* _What is being asked_: All lines in the data below carrying the string "height" are to be located and copied.

* _Provided records_:
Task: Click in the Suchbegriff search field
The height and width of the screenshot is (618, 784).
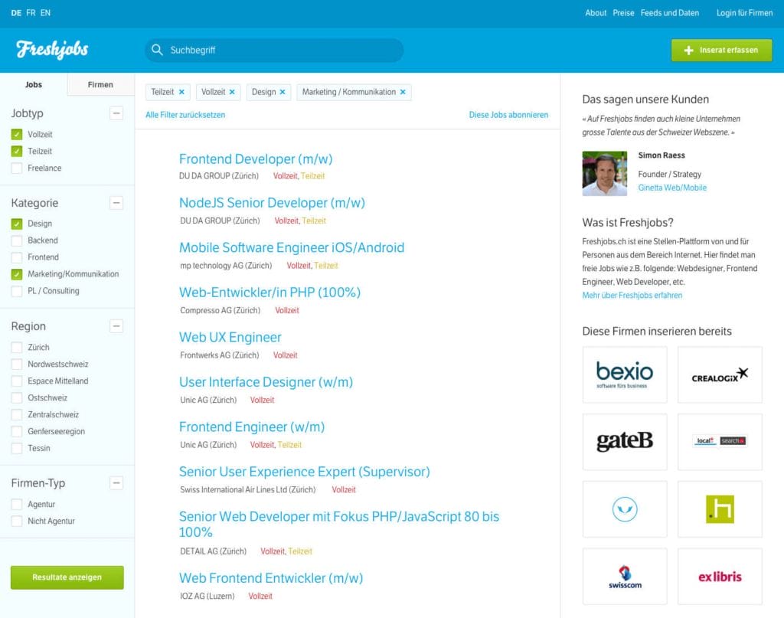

* * *

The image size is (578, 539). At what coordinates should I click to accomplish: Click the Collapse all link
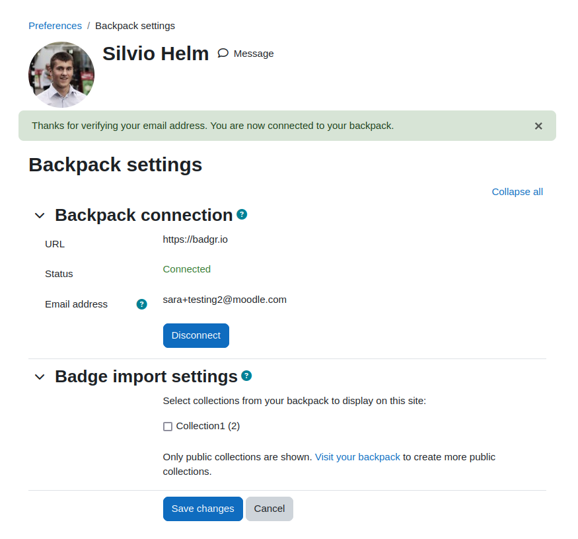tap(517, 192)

---

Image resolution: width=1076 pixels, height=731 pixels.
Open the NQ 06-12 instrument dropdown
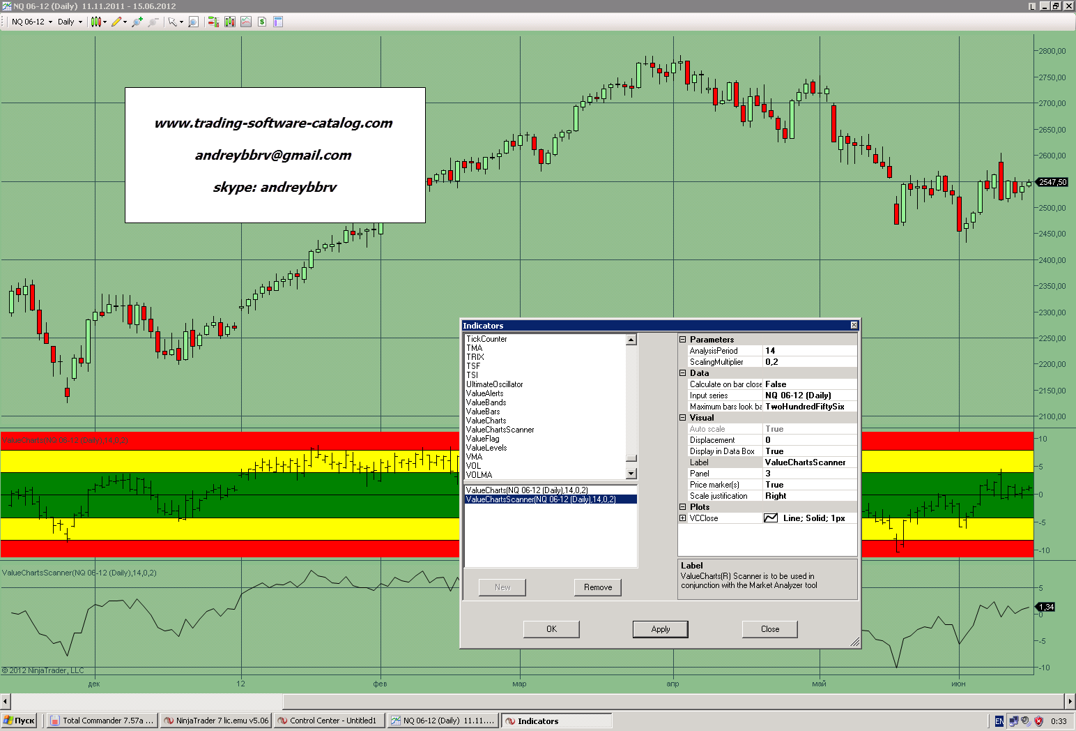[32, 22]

* _Task result_:
The height and width of the screenshot is (618, 784).
Image resolution: width=1076 pixels, height=731 pixels.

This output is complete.